• _Task details_:
Search term "computer": copy each line of the data containing it.

• _Source records_:
────────────────────────────────────────

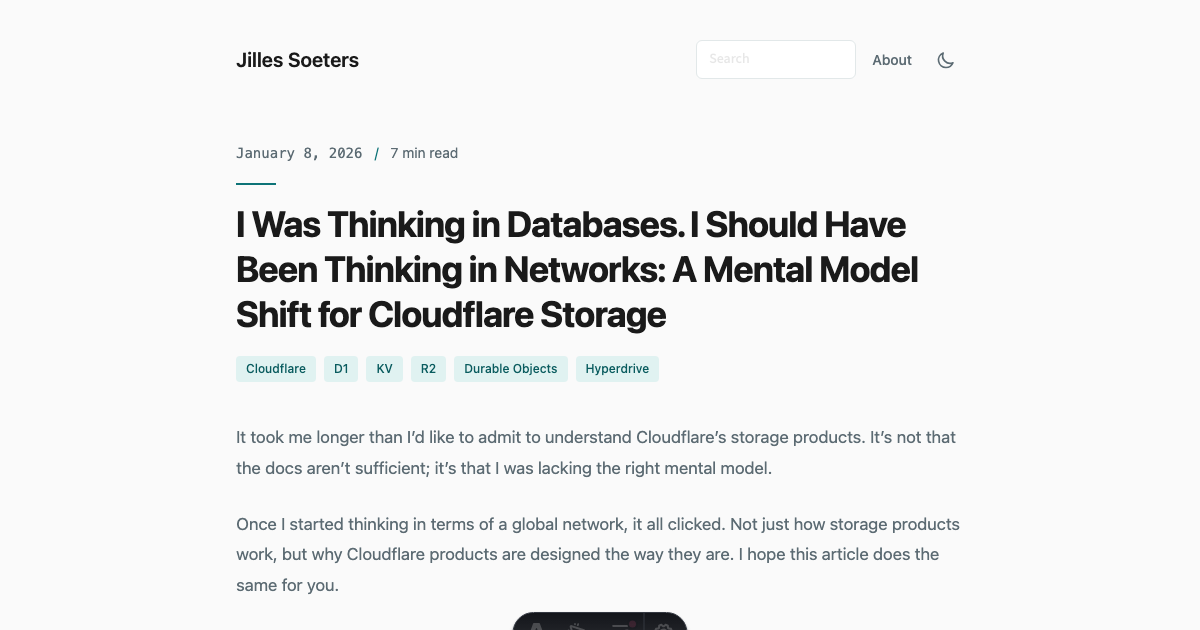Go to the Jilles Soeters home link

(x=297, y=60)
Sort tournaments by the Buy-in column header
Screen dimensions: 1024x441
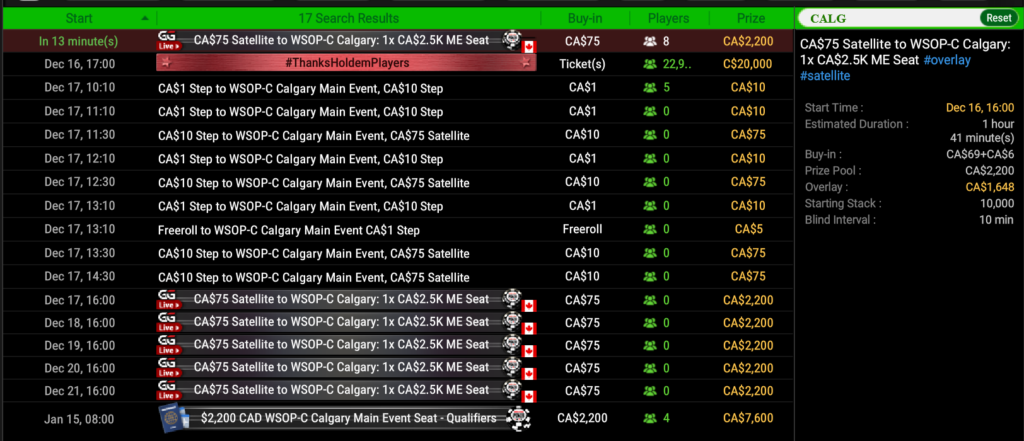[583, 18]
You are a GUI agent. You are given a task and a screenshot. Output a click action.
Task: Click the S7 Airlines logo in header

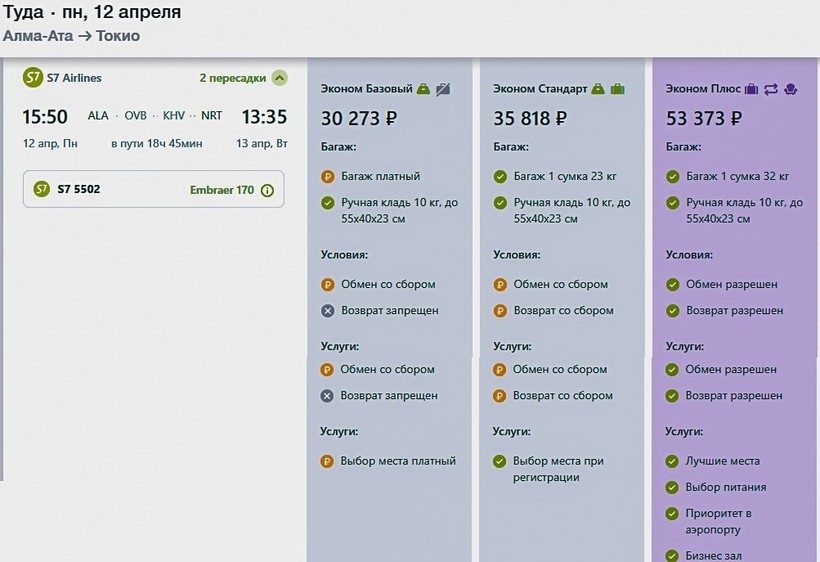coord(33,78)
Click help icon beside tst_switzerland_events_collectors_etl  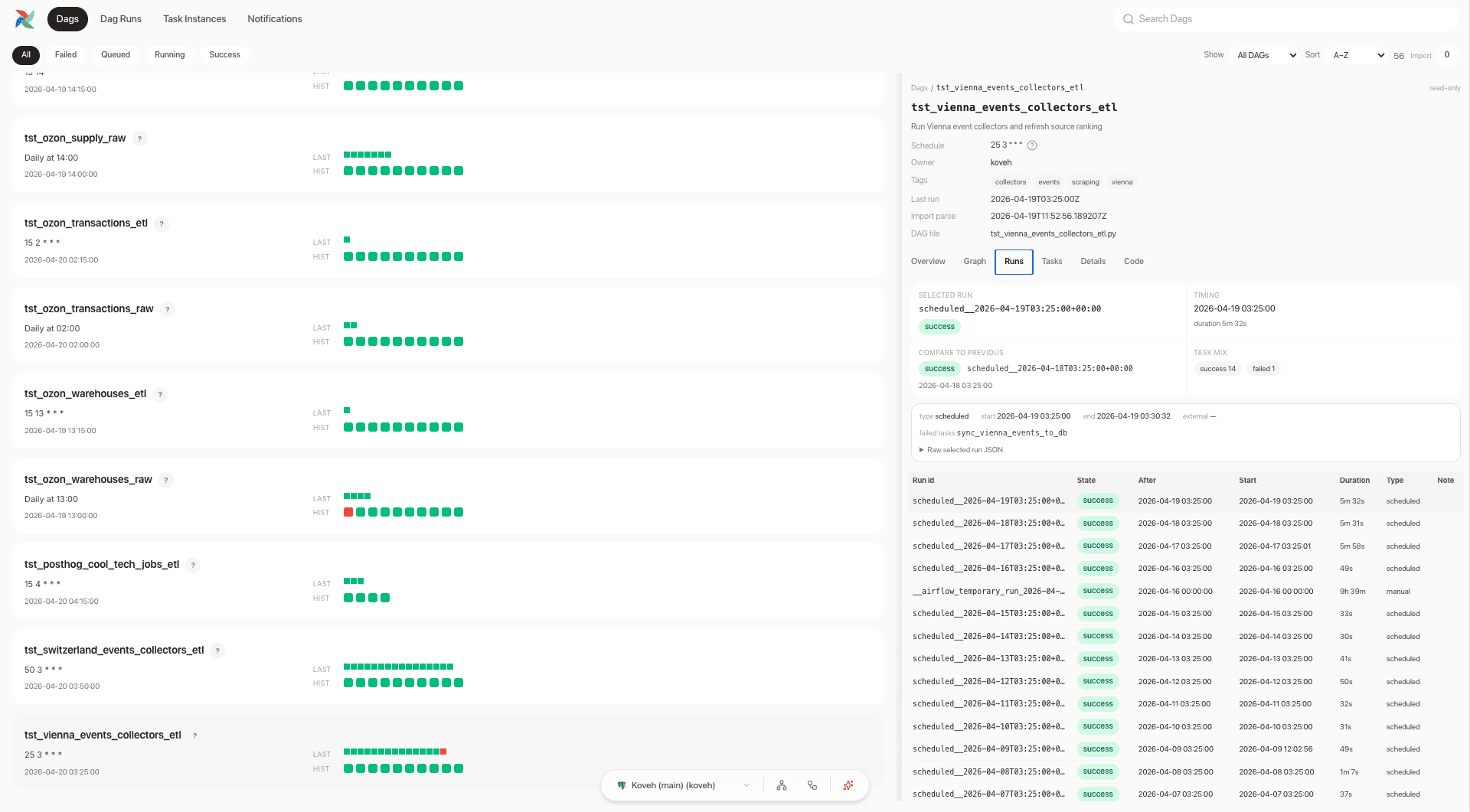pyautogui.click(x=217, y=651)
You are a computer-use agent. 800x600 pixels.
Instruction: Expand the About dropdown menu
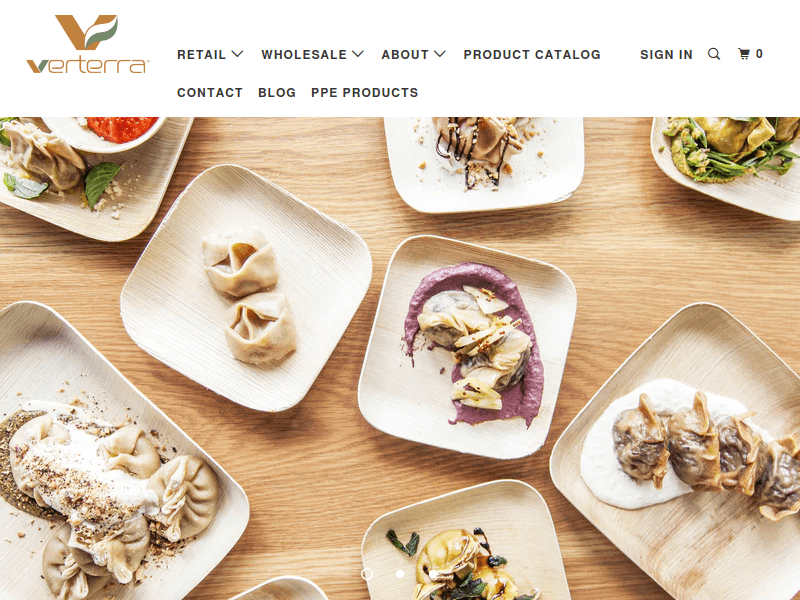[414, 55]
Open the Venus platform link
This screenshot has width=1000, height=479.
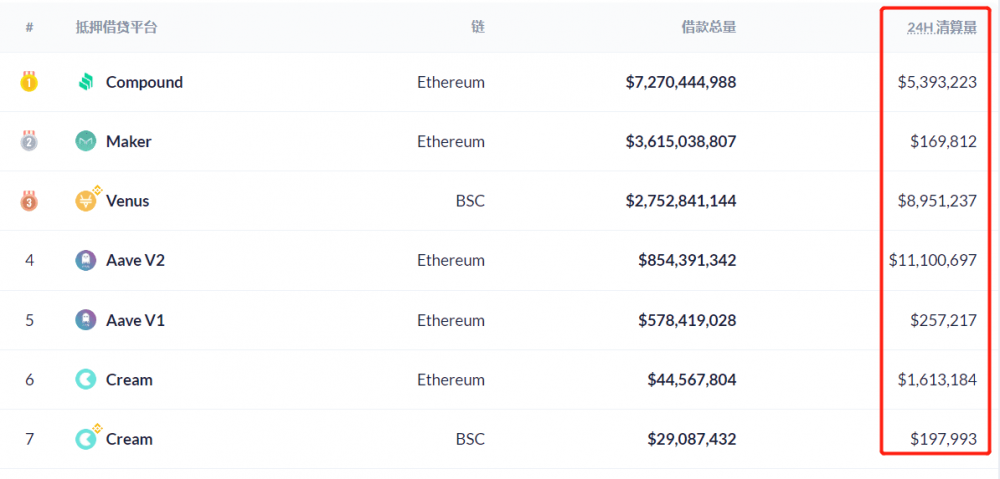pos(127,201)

────────────────────────────────────────

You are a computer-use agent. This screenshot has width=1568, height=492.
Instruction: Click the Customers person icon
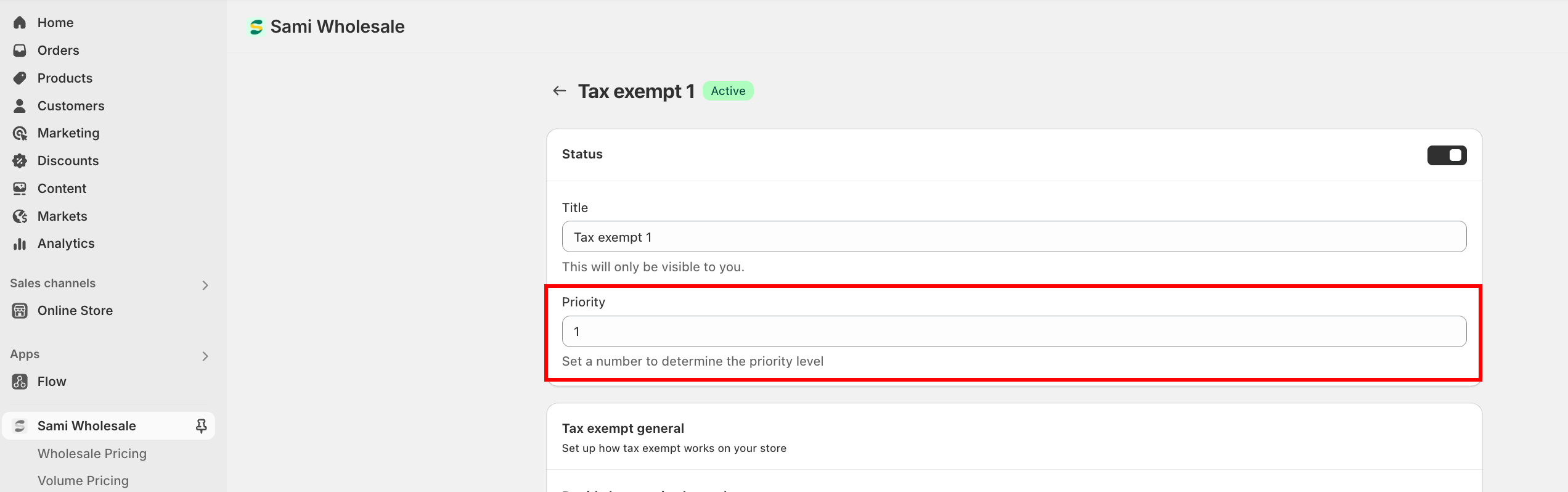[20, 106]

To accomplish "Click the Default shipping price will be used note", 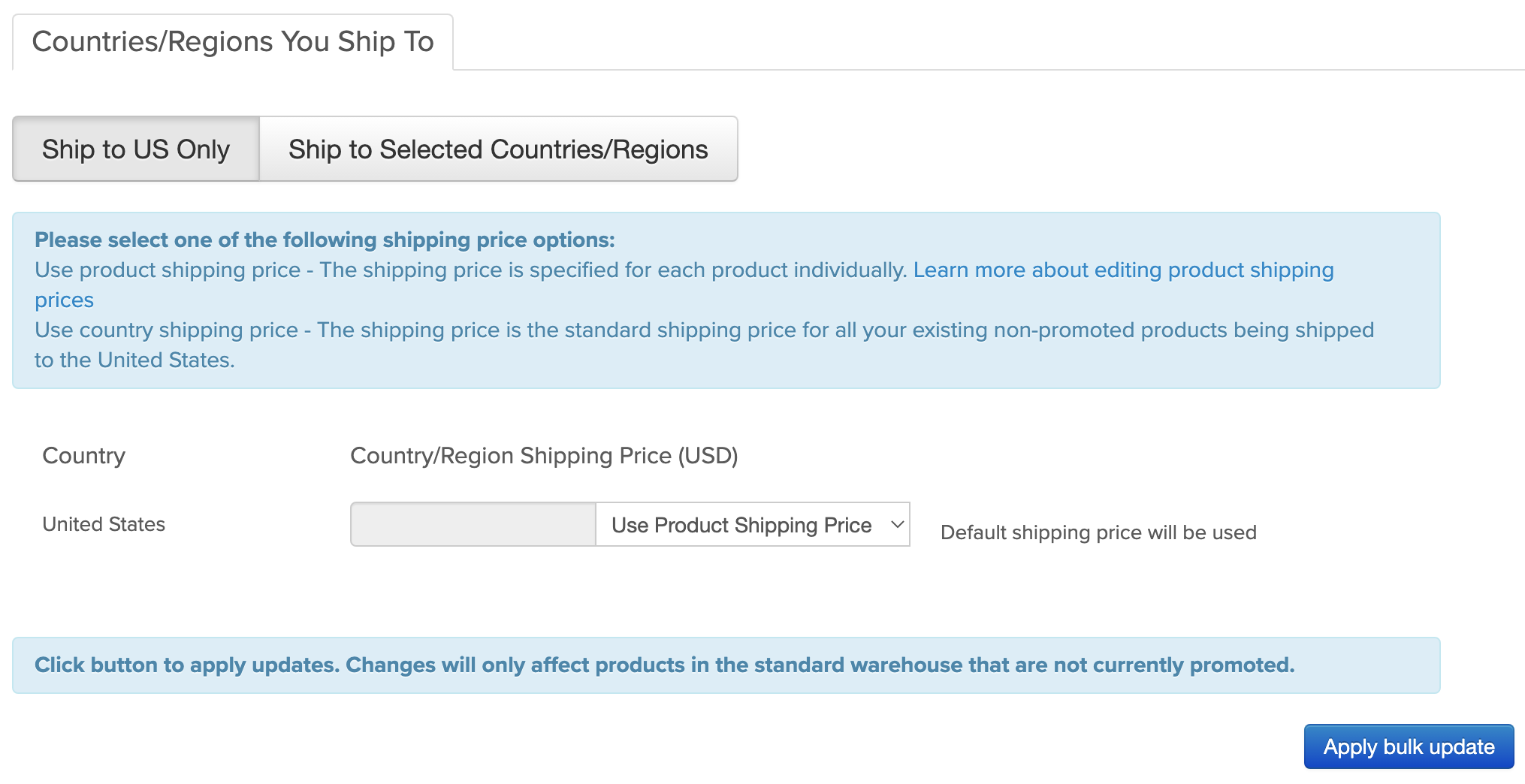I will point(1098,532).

────────────────────────────────────────

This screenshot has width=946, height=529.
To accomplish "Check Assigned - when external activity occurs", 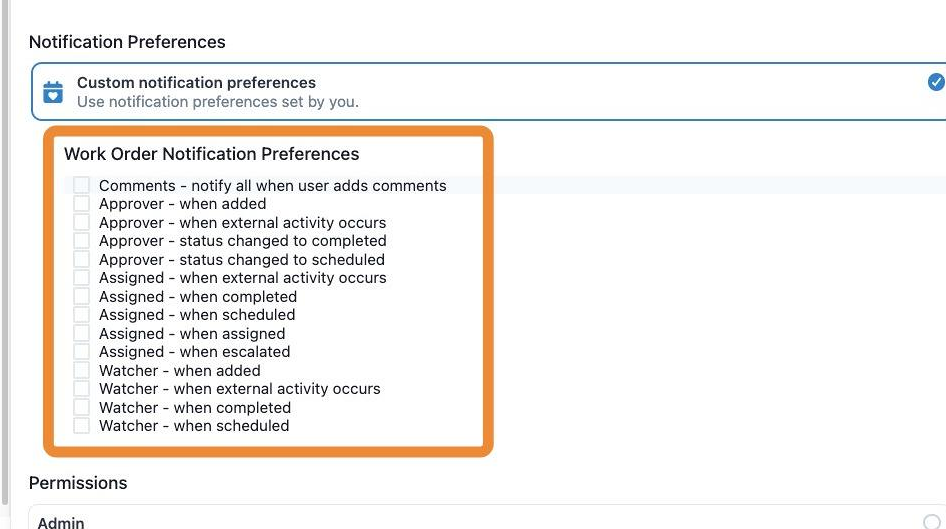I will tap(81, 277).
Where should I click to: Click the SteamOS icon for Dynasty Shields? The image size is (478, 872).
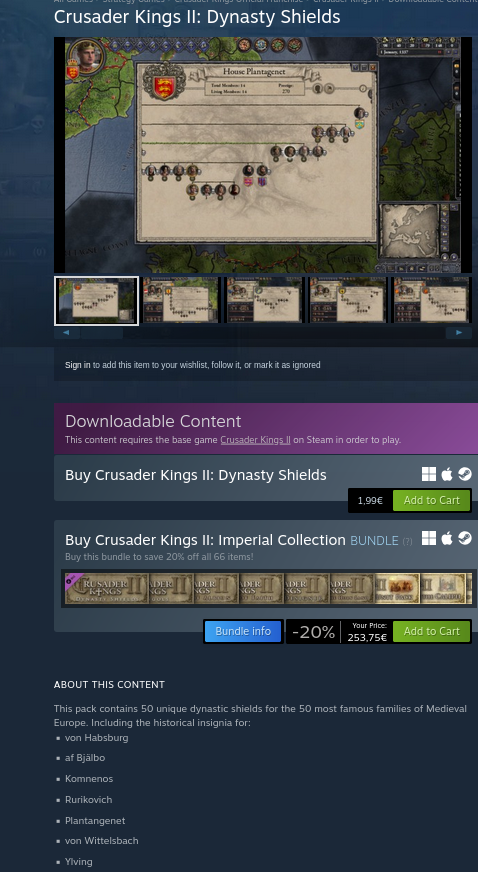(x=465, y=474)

────────────────────────────────────────

• _Solution to the problem_:
You are a computer-use agent. 800x600 pixels.
You are a computer-use agent. This screenshot has width=1568, height=492.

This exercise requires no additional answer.